» Task prompt:
Your output should repeat each record below with no differences.

» Excerpted records:
[Start of section]
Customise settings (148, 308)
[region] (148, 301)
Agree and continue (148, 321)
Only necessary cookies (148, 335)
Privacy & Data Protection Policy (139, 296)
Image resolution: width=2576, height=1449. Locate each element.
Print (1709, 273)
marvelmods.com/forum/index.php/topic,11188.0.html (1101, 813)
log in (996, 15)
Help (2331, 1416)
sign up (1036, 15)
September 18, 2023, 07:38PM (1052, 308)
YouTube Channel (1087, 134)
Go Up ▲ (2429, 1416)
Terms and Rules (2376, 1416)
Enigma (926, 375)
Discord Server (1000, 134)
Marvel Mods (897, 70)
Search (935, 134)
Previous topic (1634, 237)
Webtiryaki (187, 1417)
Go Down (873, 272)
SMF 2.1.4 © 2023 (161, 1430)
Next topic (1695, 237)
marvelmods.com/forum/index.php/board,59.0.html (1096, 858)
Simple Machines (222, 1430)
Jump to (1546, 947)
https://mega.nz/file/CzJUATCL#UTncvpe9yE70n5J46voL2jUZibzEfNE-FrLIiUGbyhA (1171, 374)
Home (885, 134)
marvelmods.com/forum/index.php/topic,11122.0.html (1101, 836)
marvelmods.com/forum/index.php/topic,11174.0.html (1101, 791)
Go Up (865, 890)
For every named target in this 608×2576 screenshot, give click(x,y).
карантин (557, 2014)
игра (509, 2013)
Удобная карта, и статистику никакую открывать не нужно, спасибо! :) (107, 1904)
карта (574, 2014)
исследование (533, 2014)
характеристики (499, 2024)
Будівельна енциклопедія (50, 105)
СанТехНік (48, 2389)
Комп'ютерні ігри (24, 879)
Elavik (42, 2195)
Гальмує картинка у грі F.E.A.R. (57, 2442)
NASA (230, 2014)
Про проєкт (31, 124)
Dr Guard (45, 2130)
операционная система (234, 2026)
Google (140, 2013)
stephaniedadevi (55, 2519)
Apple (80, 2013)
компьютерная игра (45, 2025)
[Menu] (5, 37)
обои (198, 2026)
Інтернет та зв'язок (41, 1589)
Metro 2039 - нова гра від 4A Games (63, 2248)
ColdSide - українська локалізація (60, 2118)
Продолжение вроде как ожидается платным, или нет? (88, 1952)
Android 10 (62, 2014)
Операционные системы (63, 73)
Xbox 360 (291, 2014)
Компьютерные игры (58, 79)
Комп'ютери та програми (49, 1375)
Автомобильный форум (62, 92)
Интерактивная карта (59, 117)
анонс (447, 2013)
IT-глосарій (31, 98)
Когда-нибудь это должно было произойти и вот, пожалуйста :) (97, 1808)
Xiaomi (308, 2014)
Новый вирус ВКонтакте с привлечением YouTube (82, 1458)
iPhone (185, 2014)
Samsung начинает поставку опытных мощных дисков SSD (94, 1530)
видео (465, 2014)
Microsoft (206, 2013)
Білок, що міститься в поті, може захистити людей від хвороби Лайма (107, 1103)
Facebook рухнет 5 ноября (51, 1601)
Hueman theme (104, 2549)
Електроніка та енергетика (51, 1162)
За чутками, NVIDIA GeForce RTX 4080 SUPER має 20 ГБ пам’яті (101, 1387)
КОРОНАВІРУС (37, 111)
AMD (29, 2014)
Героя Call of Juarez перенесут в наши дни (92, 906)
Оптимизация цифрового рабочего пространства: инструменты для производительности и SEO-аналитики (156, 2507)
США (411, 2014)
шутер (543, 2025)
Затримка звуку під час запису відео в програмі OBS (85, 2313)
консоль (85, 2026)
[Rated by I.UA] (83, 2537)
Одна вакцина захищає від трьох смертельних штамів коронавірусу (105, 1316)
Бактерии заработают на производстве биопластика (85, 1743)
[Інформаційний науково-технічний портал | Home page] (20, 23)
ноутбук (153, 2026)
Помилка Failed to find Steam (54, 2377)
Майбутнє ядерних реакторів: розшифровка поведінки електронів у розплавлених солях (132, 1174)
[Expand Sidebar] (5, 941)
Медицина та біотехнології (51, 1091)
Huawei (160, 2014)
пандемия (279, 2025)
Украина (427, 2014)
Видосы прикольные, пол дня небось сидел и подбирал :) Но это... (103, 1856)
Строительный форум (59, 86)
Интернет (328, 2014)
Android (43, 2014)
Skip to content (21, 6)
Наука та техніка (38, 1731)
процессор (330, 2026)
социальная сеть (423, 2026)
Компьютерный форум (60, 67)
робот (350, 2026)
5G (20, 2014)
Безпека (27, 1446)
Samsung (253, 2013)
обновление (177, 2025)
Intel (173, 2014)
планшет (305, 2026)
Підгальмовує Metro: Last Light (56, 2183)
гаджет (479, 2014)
[End of section]
» Reply to the exercise:
Customise settings (148, 308)
[region] (148, 301)
Agree and continue (148, 321)
Only necessary cookies (148, 335)
Privacy & Data Protection Policy (139, 296)
Image resolution: width=2576, height=1449. Locate each element.
Print (1709, 273)
marvelmods.com/forum/index.php/topic,11188.0.html (1101, 813)
log in (996, 15)
Help (2331, 1416)
sign up (1036, 15)
September 18, 2023, 07:38PM (1052, 308)
YouTube Channel (1087, 134)
Go Up ▲ (2429, 1416)
Terms and Rules (2376, 1416)
Enigma (926, 375)
Discord Server (1000, 134)
Marvel Mods (897, 70)
Search (935, 134)
Previous topic (1634, 237)
Webtiryaki (187, 1417)
Go Down (873, 272)
SMF 2.1.4 © 2023 (161, 1430)
Next topic (1695, 237)
marvelmods.com/forum/index.php/board,59.0.html (1096, 858)
Simple Machines (222, 1430)
Jump to (1546, 947)
https://mega.nz/file/CzJUATCL#UTncvpe9yE70n5J46voL2jUZibzEfNE-FrLIiUGbyhA (1171, 374)
Home (885, 134)
marvelmods.com/forum/index.php/topic,11122.0.html (1101, 836)
marvelmods.com/forum/index.php/topic,11174.0.html (1101, 791)
Go Up (865, 890)
For every named target in this 608×2576 screenshot, give click(x,y).
карантин (557, 2014)
игра (509, 2013)
Удобная карта, и статистику никакую открывать не нужно, спасибо! :) (107, 1904)
карта (574, 2014)
исследование (533, 2014)
характеристики (499, 2024)
Будівельна енциклопедія (50, 105)
СанТехНік (48, 2389)
Комп'ютерні ігри (24, 879)
Elavik (42, 2195)
Гальмує картинка у грі F.E.A.R. (57, 2442)
NASA (230, 2014)
Про проєкт (31, 124)
Dr Guard (45, 2130)
операционная система (234, 2026)
Google (140, 2013)
stephaniedadevi (55, 2519)
Apple (80, 2013)
компьютерная игра (45, 2025)
[Menu] (5, 37)
обои (198, 2026)
Інтернет та зв'язок (41, 1589)
Metro 2039 - нова гра від 4A Games (63, 2248)
ColdSide - українська локалізація (60, 2118)
Продолжение вроде как ожидается платным, или нет? (88, 1952)
Android 10 (62, 2014)
Операционные системы (63, 73)
Xbox 360 (291, 2014)
Компьютерные игры (58, 79)
Комп'ютери та програми (49, 1375)
Автомобильный форум (62, 92)
Интерактивная карта (59, 117)
анонс (447, 2013)
IT-глосарій (31, 98)
Когда-нибудь это должно было произойти и вот, пожалуйста :) (97, 1808)
Xiaomi (308, 2014)
Новый вирус ВКонтакте с привлечением YouTube (82, 1458)
iPhone (185, 2014)
Samsung начинает поставку опытных мощных дисков SSD (94, 1530)
видео (465, 2014)
Microsoft (206, 2013)
Білок, що міститься в поті, може захистити людей від хвороби Лайма (107, 1103)
Facebook рухнет 5 ноября (51, 1601)
Hueman theme (104, 2549)
Електроніка та енергетика (51, 1162)
За чутками, NVIDIA GeForce RTX 4080 SUPER має 20 ГБ пам’яті (101, 1387)
КОРОНАВІРУС (37, 111)
AMD (29, 2014)
Героя Call of Juarez перенесут в наши дни (92, 906)
Оптимизация цифрового рабочего пространства: инструменты для производительности и SEO-аналитики (156, 2507)
США (411, 2014)
шутер (543, 2025)
Затримка звуку під час запису відео в програмі OBS (85, 2313)
консоль (85, 2026)
[Rated by I.UA] (83, 2537)
Одна вакцина захищає від трьох смертельних штамів коронавірусу (105, 1316)
Бактерии заработают на производстве биопластика (85, 1743)
[Інформаційний науково-технічний портал | Home page] (20, 23)
ноутбук (153, 2026)
Помилка Failed to find Steam (54, 2377)
Майбутнє ядерних реакторів: розшифровка поведінки електронів у розплавлених солях (132, 1174)
[Expand Sidebar] (5, 941)
Медицина та біотехнології (51, 1091)
Huawei (160, 2014)
пандемия (279, 2025)
Украина (427, 2014)
Видосы прикольные, пол дня небось сидел и подбирал :) Но это... (103, 1856)
Строительный форум (59, 86)
Интернет (328, 2014)
Android (43, 2014)
Skip to content (21, 6)
Наука та техніка (38, 1731)
процессор (330, 2026)
социальная сеть (423, 2026)
Компьютерный форум (60, 67)
робот (350, 2026)
5G (20, 2014)
Безпека (27, 1446)
Samsung (253, 2013)
обновление (177, 2025)
Intel (173, 2014)
планшет (305, 2026)
Підгальмовує Metro: Last Light (56, 2183)
гаджет (479, 2014)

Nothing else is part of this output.